● Given task 1
Reproduce the passage of the open resolver message beginning at the words "[162123] in North" and ending after the words "is .2% - .3%, no?".
● Given task 2
In the open resolver message, what software do the four resolvers run?

====== Text section ======

[162123] in North American Network Operators' Group
Re: Open Resolver Problems
daemon@ATHENA.MIT.EDU (Jerry Dent)
Wed Apr 3 11:25:39 2013
In-Reply-To: <C9102BF8-AAC2-4807-BD4D-28E2BC330E0C@hopcount.ca>
Date: Wed, 3 Apr 2013 10:25:26 -0500
From: Jerry Dent <effinjdent@gmail.com>
To: Joe Abley <jabley@hopcount.ca>
Cc: NANOG <nanog@nanog.org>
Errors-To: nanog-bounces+nanog.discuss=bloom-picayune.mit.edu@nanog.org
I think that is .2% - .3%, no?
On Tue, Apr 2, 2013 at 5:41 PM, Joe Abley <jabley@hopcount.ca> wrote:
>
> On 2013-04-02, at 18:18, John Kristoff <jtk@cymru.com> wrote:
>
> > I would expect from stubs this will be close enough to zero to be
> > effectively zero. At least I would hope so.
>
> This (below) is one of four resolvers, together providing service for two
> recursive DNS servers used by residential DSL and cable internet users at a
> medium-sized ISP in Canada. These resolvers are running unbound, which will
> never choose a source port of 53 on an outbound query; hence anything we
> see here with src port = dst port = 53 is one of those effective zeros.

====== Given information ======

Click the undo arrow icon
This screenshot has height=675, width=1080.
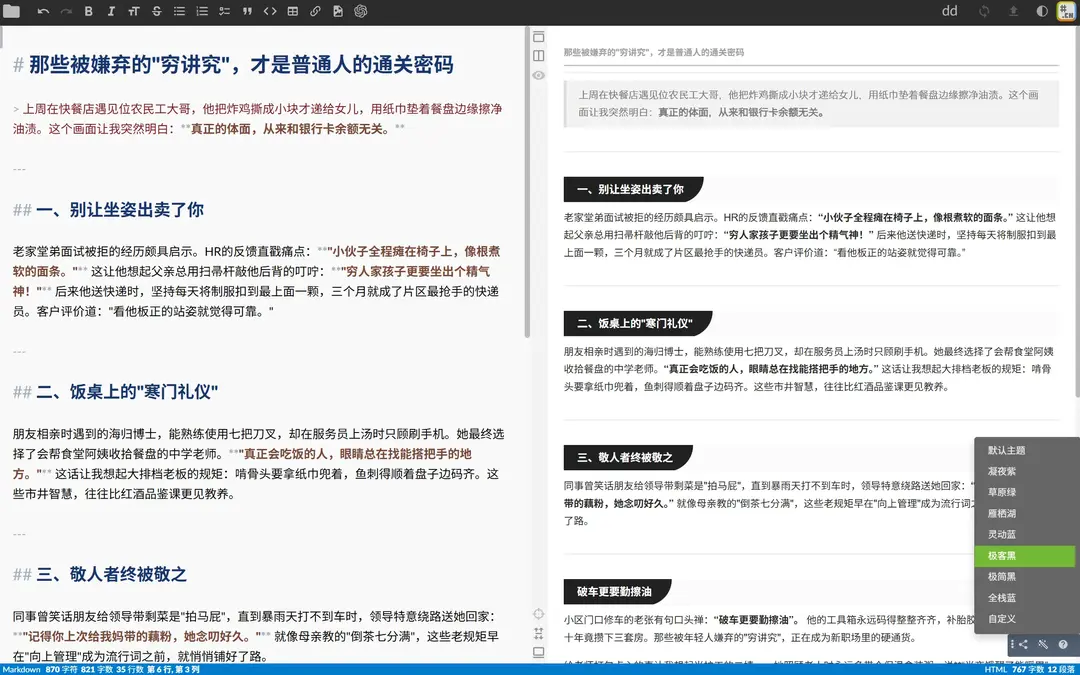click(x=43, y=11)

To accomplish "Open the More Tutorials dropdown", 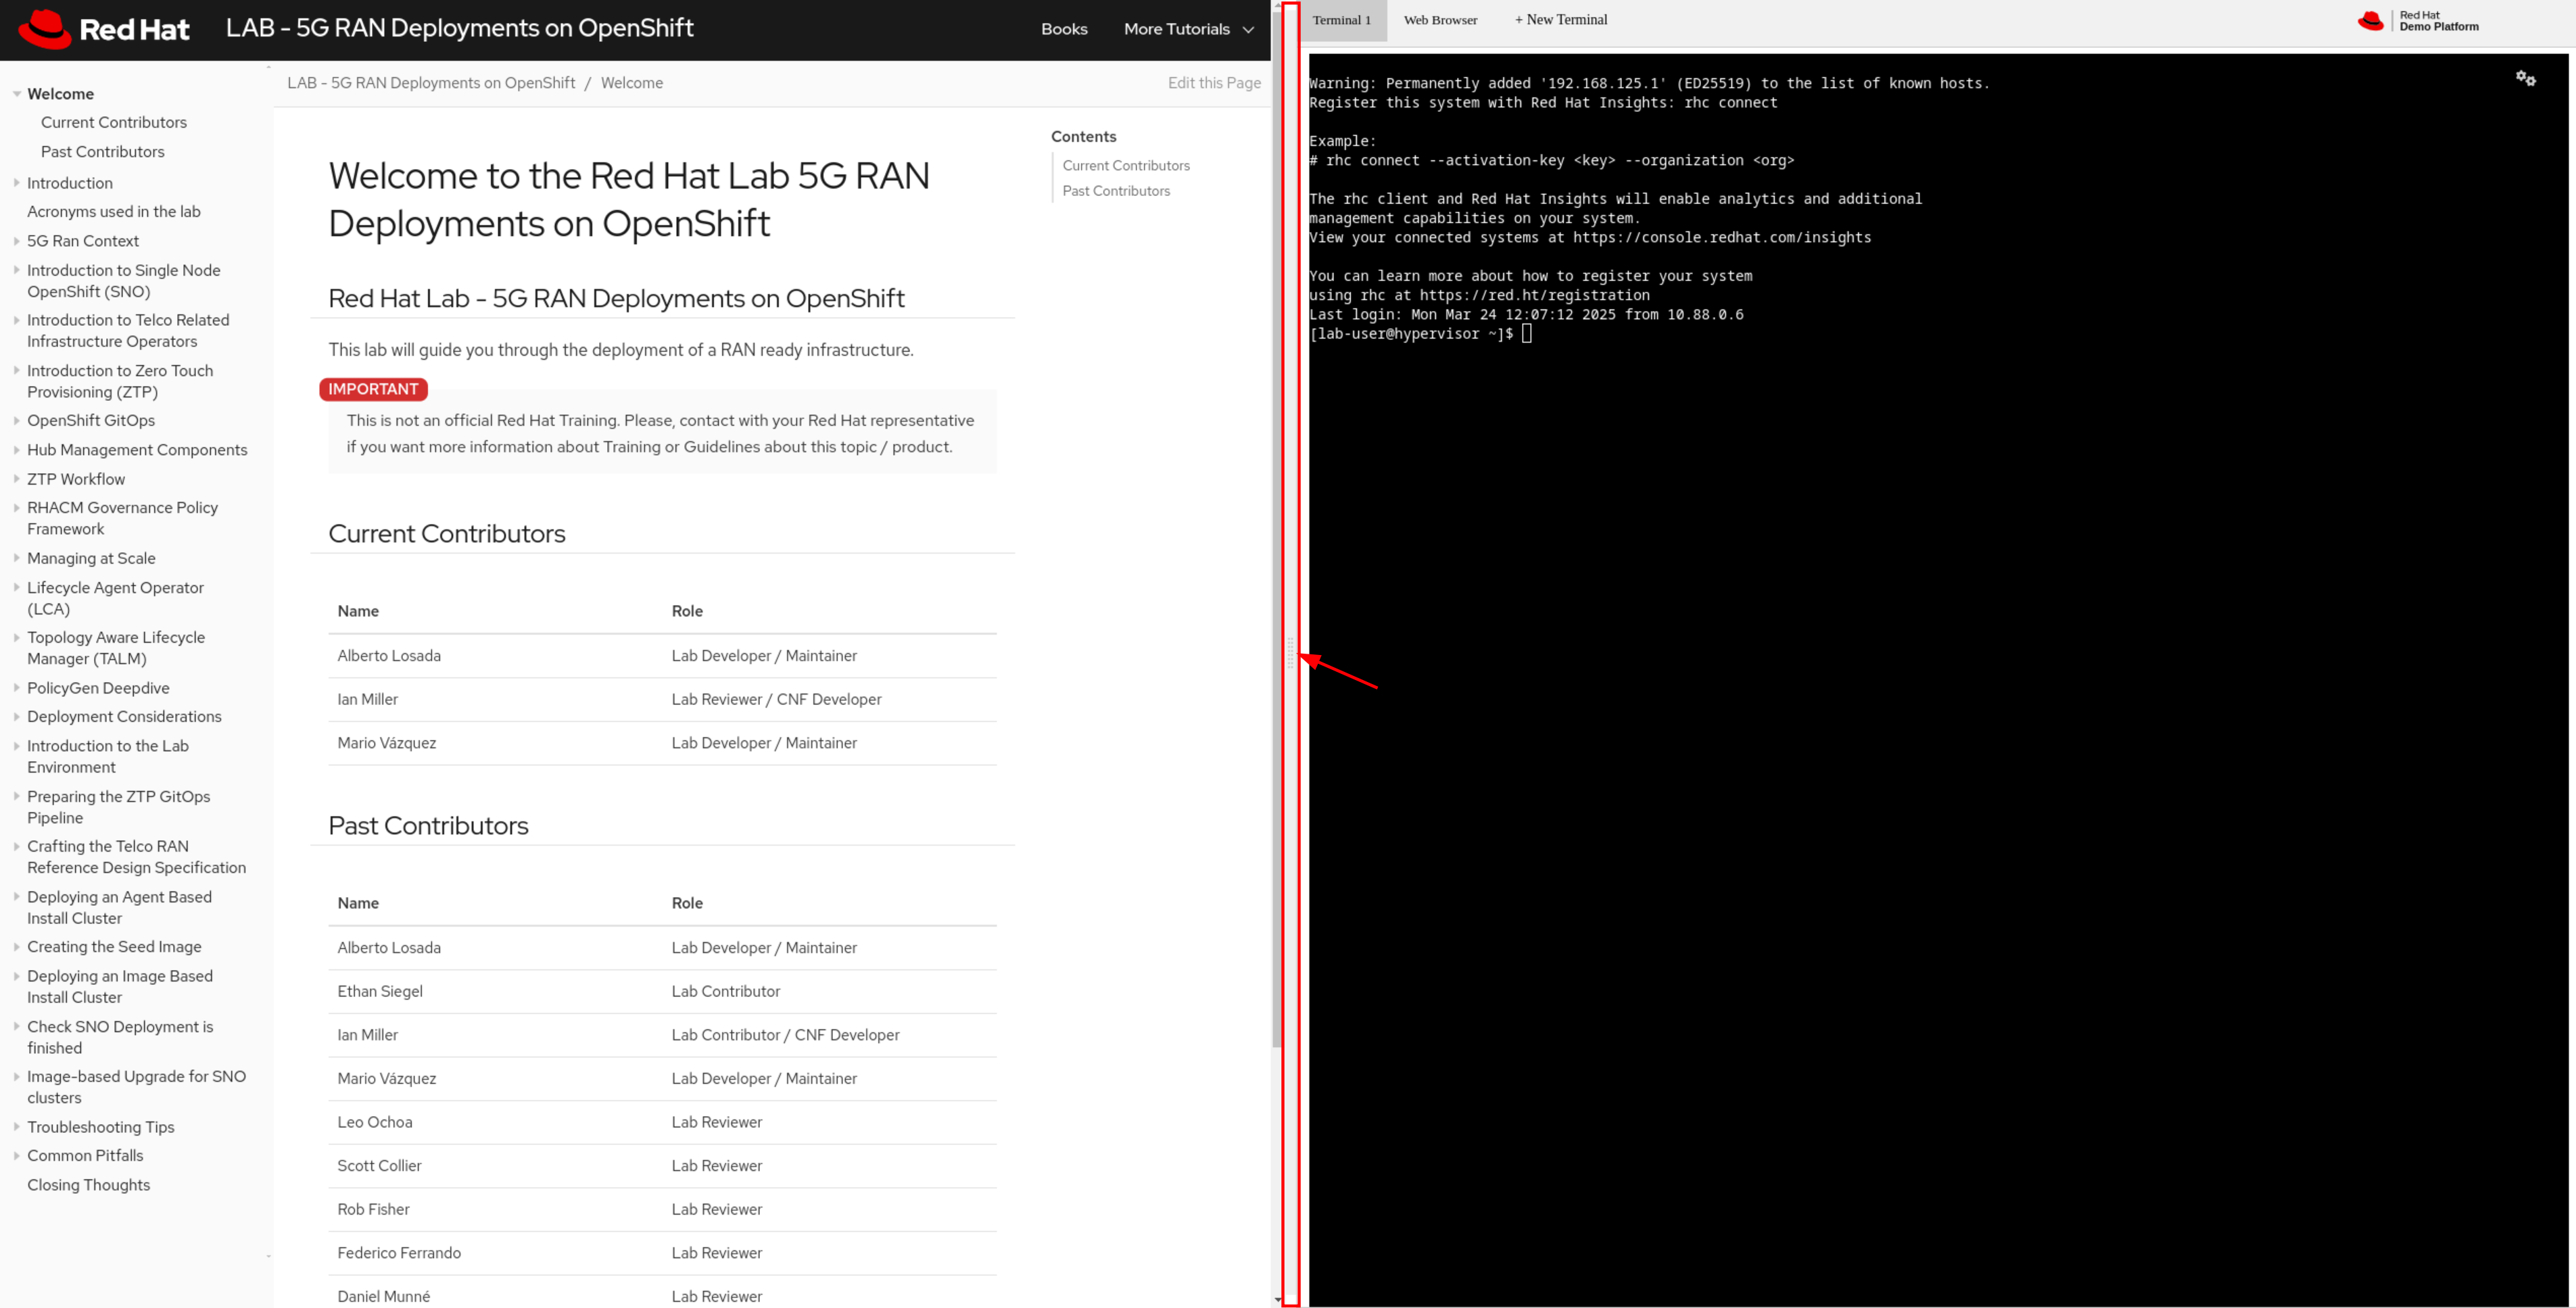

======

● Written solution 1
[162123] in North American Network Operators' Group
Re: Open Resolver Problems
daemon@ATHENA.MIT.EDU (Jerry Dent)
Wed Apr 3 11:25:39 2013
In-Reply-To: <C9102BF8-AAC2-4807-BD4D-28E2BC330E0C@hopcount.ca>
Date: Wed, 3 Apr 2013 10:25:26 -0500
From: Jerry Dent <effinjdent@gmail.com>
To: Joe Abley <jabley@hopcount.ca>
Cc: NANOG <nanog@nanog.org>
Errors-To: nanog-bounces+nanog.discuss=bloom-picayune.mit.edu@nanog.org
I think that is .2% - .3%, no?

● Written solution 2
They run unbound.